O primeiro problema diz respeito aos estacionamentos rotativos particulares.
Na verdade, esse tipo de serviço constitui-se em um contrato de
depósito, cuja característica é a bilateralidade, regulado pelo
artigo 627 e seguintes do Código Civil.
O Prof. Marcus Acquaviva define o contrato de depósito como sendo
"o contrato pelo qual o depositante entrega, ao depositário, um
bem móvel para guarda e devolução quando solicitado".
Aliada a essa conceituação, temos o artigo 476 do referido diploma
civil, que abordando a sinalagmaticidade dos contratos diz o seguinte:
"Nos contratos bilaterais, nenhum dos contratantes, antes de cumprida
a sua obrigação, pode exigir o implemento da do outro".
Ora, dentro da orientação desses dois dispositivos legais, verifica-se,
portanto, tratar-se de um abuso a exigência por parte dessas empresas
prestadoras de serviços a realização do pagamento antecipado, posto
que, tratando-se de depósito, o contrato somente se encerra após
a devolução do veículo ao depositante, momento em que deverá ser
exigido deste o pagamento respectivo.
Outro aspecto que deve ser levado em consideração diz respeito à
inexistência no documento comprobatório da entrega do veículo para
a guarda, de dados relativos à empresa pela exploração do estacionamento,
deixando, dessa forma, o depositante sem ter a quem recorrer em
caso de sinistro, bem como constitui-se em irregularidade junto
ao fisco.
Em caso recente ocorrido, o documento apresentado como comprovante
do depósito não possuía nome da empresa, CNPJ, ou qualquer identificação
da prestação e da prestadora do serviço, chegando mesmo o guardador
a dizer que se houvesse alguma ocorrência o meu seguro pagaria,
o que convenhamos é um absurdo, posto que a responsabilidade seria
da empresa guardadora.
Outra situação que se assemelha à relatada acima, observamos nas
empresas prestadoras de serviços de lavanderia, que exigem do consumidor
o pagamento antecipado desses serviços, o que, mais uma vez, ofende
não só o Código Civil, como já vimos, como também o CDC, consoante
estabelecem os artigos 40 e 51 da legislação consumerista.

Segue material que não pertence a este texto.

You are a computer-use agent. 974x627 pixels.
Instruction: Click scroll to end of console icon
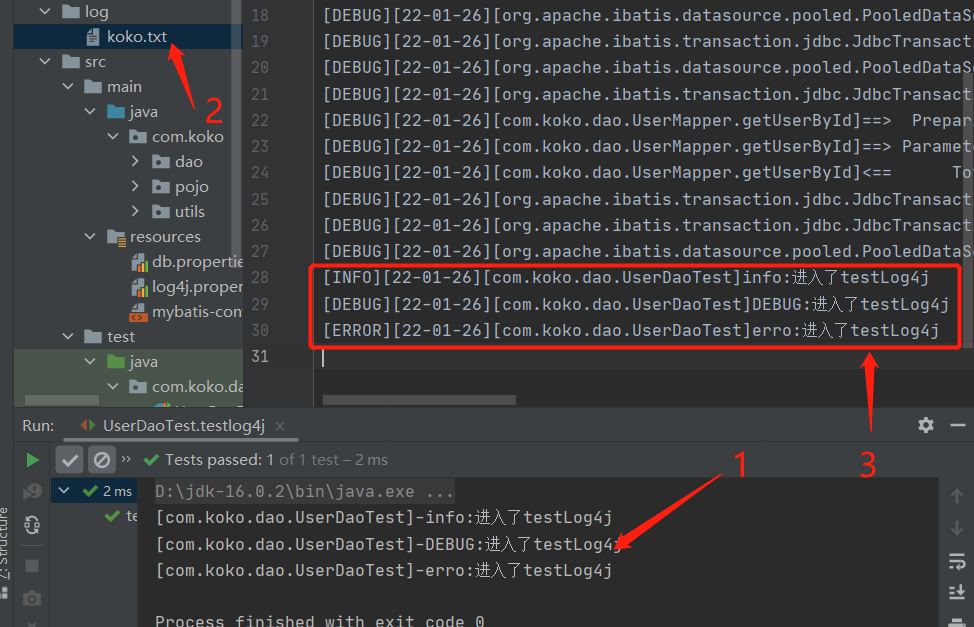tap(957, 592)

Lamentavelmente o que tenho observado é que a maioria dos consumidores
não exercita o seu direito de cidadão, permitindo, dessa maneira
que as empresas prestadoras de serviços, de um modo geral, imponham
as suas condições, desrespeitando os consumidores e ofendendo tanto
o Código Civil como o Código de Defesa do Consumidor.